You either have to manually put the \0 in as CB showed, or declare it as a string

char myString[] = "Hello";

or a pointer to a string

char *myString = "Hello";

You have control characters so that makes it harder. If they are standard escapable chars you can embed them in the string, if not doing what you're doing is probably the best way.

Remember C is only one step up from assembler, that's it's power, but you don't get as big a safety net as you may be used to.


Rob

Yeah I get your point. I'm pretty new to C and didn't think the functions work in this fashion, assuming the terminating char was implicit.

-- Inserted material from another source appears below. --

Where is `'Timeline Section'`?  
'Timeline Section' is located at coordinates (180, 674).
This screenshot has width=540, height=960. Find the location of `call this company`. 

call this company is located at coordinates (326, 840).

My chars are not standard escape chars, they are numbered commands for a chip it talks to serially. So this is the way I have to do things, however with this knowledge about how the functions work I can use it to my advantage when wanting to build the message to send to the chip.

Cheers.

If your chip could validly expect a null char, you shouldn't be passing a string, you should be passing a length and an array. Strings are human readable, commands to a chip are raw binary (at least that's my abstract take on such things).

MarkT:
If your chip could validly expect a null char, you shouldn't be passing a string, you should be passing a length and an array. Strings are human readable, commands to a chip are raw binary (at least that's my abstract take on such things).

yeah i only pass in the array. It uses the soft serial class and just calls the print function and passes the char array. However the strings are a useful tool to concat the char arrays together?